Lum seemed to dodge a bullet after his original crew was shot down while flying a mission without him. It was Lum's day off.
So he flew his first 17 missions with the second crew, and always came back unharmed.
"We got all peppered full of holes, but they patched it up," he said.
After that fateful 18th mission, Lum found himself near the town of Wesermunde. He was grateful it was the German army, not the more hardcore Nazi units, who picked him up.
He was taken to a prisoner of war camp known as Stalag Luft III, and life wasn't all bad, save the hunger.
"Everything was all hunky-dory over there," Lum said, adding that no one was beaten or tortured and the Geneva Conventions were strictly followed.
He wrote in a diary provided by the Red Cross, mostly idle thoughts and accounts of the day's meals and activities. Sometimes he had hot water for breakfast and lunch.
He battled lice and smoked cigarettes and gave the diary to his buddies to draw sketches of life in the camp. He occasionally watched plays put on by other prisoners.
There was never enough food, even for the Germans. The camp was next to a railroad yard where supplies came in. It was always getting bombed.
Nine months later, Russian forces closed in, and the camp was evacuated.
"It was midnight and they said "Everybody out on the road,' " Lum said.
The whole population of the camp - Lum thinks there were thousands - had to march through the January snow.
"That was a terrible, terrible time," he said. "I didn't have any feeling under my feet."
They marched overnight, and then a train took him to another camp in Nuremburg.
Spring came, and he made another long march to Mooseburg. But this one was different.
"The hike was a joy, a pleasure. It was warm," Lum said, smiling at the memory.
People along the way gave him food.
And in May in Mooseburg, Gen. George Patton's Army freed them. The war was ending.
"The German guards all of a sudden disappeared, so we knew Patton must be nearby."
Lum went through the chow line twice. Today, Lum lives with his wife, May, and their son's family in Land O'Lakes. They moved last month from Maryland. The baby is Jack, but Lum calls him Jake because it sounds strong.
Lum said he never worried much about making it home from the war. Before he shipped out, his mother took him to a fortune teller to calm her fears.
"He looked at my face, he looked at my eyes and said, "He's coming home,' " Lum said.

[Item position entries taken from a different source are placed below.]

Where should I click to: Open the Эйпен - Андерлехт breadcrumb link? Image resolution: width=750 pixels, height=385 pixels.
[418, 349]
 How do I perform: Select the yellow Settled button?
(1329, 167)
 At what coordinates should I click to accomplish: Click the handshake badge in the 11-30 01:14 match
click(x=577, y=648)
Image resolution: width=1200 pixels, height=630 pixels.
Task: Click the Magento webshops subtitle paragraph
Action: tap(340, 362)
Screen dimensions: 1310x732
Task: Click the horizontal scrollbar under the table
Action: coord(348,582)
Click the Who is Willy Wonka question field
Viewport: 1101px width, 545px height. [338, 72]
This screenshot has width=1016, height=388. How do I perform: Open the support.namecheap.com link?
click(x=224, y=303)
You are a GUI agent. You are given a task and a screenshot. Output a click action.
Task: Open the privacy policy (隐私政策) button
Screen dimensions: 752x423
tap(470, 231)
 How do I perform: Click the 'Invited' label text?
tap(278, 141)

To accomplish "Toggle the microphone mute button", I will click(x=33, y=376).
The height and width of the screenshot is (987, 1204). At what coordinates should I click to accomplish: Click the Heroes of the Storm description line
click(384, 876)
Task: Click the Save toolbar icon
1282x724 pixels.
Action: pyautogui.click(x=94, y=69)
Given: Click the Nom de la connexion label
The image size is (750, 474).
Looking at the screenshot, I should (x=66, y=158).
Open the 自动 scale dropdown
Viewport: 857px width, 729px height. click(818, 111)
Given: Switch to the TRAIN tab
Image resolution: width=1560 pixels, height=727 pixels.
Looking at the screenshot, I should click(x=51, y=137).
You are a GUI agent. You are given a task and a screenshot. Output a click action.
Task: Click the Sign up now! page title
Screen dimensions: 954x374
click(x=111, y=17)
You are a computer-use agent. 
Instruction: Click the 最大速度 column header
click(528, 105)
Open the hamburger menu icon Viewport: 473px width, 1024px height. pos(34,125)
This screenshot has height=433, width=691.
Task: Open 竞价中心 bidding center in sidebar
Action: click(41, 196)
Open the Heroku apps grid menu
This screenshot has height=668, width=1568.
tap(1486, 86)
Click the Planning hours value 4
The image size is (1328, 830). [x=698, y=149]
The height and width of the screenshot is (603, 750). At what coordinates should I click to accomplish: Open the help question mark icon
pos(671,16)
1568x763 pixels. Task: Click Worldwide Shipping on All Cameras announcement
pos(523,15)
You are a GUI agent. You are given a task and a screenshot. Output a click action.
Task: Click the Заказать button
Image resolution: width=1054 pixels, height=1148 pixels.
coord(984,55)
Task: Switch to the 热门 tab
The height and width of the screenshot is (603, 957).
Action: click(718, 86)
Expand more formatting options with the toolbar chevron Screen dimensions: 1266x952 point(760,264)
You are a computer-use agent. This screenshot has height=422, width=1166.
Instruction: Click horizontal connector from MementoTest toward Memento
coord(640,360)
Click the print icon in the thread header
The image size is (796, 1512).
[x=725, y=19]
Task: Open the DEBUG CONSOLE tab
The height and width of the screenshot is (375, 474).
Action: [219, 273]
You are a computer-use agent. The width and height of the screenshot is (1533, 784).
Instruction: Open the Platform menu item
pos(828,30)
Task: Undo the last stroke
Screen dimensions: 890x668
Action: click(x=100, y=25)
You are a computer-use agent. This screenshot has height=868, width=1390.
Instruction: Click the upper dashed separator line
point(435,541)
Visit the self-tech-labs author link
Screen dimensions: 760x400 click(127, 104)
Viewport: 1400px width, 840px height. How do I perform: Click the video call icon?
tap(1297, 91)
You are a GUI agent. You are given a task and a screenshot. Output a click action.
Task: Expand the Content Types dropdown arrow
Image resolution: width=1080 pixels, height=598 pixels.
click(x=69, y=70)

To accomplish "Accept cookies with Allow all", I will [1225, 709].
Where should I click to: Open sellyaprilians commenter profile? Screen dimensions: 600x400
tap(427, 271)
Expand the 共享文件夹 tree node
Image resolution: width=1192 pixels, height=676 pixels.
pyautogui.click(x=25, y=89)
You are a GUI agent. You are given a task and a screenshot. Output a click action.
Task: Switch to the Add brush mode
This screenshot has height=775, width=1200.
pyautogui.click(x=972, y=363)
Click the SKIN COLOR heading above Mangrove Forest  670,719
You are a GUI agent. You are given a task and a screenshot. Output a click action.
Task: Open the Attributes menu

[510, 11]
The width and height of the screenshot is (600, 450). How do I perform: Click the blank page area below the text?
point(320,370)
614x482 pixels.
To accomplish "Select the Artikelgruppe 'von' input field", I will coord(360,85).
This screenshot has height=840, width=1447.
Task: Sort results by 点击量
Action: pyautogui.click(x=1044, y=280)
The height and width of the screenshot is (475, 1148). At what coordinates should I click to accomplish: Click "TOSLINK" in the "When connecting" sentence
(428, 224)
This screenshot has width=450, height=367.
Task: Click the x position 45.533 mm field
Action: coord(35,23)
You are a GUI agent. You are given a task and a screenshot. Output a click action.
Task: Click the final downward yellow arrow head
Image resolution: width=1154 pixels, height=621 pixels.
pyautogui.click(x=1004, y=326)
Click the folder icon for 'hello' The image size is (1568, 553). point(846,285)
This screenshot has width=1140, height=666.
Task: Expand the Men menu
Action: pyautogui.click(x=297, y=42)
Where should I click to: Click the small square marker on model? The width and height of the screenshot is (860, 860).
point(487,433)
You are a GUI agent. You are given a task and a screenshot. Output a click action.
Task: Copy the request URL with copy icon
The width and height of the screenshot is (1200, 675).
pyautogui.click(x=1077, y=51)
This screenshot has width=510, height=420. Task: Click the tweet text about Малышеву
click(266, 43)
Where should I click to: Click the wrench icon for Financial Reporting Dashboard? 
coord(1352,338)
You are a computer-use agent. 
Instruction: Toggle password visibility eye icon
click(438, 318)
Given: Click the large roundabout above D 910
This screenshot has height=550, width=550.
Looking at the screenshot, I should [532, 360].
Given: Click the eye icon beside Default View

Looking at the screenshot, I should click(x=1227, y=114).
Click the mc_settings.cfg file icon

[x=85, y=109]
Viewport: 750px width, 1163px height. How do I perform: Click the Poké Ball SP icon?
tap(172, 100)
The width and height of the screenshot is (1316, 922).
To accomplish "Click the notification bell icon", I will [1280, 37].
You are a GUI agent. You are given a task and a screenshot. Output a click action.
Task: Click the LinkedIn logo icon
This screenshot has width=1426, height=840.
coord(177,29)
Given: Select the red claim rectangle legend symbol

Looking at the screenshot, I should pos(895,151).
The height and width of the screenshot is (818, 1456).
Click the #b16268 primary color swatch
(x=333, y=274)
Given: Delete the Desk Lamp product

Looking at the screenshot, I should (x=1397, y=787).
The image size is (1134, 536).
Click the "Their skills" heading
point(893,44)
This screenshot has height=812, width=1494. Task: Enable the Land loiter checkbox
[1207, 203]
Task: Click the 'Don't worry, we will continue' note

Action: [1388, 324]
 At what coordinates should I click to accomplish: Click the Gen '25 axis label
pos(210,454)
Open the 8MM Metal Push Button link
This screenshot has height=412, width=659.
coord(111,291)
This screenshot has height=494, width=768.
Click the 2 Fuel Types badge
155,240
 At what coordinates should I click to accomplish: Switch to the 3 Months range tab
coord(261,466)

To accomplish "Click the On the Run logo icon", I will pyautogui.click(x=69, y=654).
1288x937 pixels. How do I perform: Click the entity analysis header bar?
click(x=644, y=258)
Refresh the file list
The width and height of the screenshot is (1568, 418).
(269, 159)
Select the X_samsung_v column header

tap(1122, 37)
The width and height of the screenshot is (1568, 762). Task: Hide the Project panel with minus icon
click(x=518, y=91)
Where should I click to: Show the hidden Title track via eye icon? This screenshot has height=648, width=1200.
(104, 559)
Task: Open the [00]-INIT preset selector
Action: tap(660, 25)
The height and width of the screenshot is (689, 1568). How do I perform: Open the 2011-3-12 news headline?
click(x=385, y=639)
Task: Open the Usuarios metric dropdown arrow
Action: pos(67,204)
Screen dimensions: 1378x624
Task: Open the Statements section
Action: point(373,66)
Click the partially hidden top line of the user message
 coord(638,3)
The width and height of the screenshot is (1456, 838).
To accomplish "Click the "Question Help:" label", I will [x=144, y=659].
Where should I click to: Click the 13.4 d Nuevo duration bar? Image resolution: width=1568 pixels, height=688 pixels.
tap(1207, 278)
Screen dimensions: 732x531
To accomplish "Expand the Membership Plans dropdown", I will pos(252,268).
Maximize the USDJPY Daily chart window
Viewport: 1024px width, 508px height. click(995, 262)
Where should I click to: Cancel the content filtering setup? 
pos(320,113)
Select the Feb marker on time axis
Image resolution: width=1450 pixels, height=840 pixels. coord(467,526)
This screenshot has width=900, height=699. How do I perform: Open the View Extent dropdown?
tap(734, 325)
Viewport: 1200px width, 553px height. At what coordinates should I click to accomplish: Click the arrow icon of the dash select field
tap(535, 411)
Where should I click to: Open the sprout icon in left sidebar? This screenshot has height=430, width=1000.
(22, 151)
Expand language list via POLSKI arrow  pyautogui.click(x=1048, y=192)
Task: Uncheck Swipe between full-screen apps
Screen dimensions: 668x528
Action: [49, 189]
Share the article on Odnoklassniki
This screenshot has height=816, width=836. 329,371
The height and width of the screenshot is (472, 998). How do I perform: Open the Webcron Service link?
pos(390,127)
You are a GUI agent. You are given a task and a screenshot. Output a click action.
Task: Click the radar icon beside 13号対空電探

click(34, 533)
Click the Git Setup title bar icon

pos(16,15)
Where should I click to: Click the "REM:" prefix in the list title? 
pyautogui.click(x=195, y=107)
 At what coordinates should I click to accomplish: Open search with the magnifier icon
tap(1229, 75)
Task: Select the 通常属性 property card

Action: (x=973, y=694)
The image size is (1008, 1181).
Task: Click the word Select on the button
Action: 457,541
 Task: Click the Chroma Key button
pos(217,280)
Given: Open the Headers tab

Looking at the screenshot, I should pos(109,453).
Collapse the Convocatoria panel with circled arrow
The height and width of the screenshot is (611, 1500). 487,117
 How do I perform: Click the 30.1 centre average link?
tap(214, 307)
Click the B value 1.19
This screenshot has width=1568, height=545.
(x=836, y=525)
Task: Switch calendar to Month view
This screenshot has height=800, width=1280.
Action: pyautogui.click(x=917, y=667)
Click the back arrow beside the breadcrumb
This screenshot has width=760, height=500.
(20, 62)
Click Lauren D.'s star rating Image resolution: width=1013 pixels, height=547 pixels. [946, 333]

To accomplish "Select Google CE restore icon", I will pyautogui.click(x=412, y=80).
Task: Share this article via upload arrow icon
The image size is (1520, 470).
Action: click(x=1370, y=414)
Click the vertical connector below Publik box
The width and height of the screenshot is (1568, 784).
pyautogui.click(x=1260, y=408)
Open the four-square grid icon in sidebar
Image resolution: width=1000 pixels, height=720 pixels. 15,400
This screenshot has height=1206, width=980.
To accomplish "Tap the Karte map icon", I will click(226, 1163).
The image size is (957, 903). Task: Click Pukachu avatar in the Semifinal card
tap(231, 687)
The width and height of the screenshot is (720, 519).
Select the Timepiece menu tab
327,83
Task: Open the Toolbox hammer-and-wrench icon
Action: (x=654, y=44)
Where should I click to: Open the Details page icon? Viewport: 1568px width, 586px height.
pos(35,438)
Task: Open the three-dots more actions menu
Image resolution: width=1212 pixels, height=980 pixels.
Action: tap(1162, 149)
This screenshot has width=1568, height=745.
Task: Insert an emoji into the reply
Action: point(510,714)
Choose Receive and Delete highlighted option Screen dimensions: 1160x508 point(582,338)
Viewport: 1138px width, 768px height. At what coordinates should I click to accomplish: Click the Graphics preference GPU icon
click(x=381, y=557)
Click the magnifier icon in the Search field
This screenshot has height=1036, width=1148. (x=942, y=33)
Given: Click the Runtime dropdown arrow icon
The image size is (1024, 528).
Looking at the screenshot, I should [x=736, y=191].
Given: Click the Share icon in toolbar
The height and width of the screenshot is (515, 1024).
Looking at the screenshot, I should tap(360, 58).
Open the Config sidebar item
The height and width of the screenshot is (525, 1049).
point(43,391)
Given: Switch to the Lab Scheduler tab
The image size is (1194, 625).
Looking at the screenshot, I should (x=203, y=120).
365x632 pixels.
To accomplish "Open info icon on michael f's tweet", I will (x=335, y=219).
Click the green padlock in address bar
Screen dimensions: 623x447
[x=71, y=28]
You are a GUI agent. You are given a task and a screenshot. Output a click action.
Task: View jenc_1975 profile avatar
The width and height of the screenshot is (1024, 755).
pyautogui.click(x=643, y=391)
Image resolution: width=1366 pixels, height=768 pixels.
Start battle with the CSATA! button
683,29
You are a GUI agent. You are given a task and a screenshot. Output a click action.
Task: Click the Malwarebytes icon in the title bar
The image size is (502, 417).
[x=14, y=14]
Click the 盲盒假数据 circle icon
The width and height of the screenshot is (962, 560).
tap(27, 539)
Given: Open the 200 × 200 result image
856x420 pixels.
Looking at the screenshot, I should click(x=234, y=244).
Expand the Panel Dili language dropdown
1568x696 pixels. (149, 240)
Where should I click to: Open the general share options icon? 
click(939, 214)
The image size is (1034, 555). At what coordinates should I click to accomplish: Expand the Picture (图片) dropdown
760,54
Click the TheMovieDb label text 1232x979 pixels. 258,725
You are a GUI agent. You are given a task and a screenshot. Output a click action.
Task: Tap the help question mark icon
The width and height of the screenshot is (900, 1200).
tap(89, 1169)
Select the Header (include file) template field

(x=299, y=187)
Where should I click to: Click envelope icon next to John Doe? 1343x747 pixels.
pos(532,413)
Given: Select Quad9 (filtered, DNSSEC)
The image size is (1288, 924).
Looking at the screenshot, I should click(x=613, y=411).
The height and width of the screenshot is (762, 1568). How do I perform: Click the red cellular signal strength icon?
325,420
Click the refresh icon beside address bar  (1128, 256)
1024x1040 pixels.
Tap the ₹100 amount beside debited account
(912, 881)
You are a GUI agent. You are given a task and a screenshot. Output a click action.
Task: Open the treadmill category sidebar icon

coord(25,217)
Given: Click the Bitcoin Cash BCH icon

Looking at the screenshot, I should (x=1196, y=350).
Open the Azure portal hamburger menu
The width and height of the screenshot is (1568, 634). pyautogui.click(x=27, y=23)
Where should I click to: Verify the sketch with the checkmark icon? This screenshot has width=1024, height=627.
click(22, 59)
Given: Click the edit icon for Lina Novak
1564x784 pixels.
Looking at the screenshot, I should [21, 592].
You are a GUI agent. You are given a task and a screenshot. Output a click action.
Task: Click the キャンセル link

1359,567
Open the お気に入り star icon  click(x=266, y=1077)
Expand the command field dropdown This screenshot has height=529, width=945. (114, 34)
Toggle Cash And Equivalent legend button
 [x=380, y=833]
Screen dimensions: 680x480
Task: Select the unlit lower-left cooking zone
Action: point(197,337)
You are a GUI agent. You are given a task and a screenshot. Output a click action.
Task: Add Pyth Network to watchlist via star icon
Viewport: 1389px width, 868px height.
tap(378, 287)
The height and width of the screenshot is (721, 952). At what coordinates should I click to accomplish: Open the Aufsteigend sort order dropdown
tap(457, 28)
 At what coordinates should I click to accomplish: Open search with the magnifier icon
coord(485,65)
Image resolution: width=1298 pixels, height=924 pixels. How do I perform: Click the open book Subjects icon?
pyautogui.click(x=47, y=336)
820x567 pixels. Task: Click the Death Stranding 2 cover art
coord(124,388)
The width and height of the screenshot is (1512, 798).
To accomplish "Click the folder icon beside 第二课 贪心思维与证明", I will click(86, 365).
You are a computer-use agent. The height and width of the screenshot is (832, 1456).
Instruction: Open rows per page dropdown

His son, Wallace, confirms Lum's bright outlook.
"I think Dad was always optimistic that it was preordained that he was coming home," he said.
He speaks with pride and awe about the story of his father's heroism.
"I try to think, would I be brave enough to do all these things in those circumstances?" said Wallace, 48. "It was a fight for the freedom of the world."
But Sam Lum is much more matter-of-fact about the war and his role in it. He doesn't even take credit for rescuing his friend in the ill-fated B-17. It was Adler, the pilot, Lum says, who kept the plane out of a spin and saved them all.
"I'm so glad Nathan Adler had the guts to hang on so we all got out."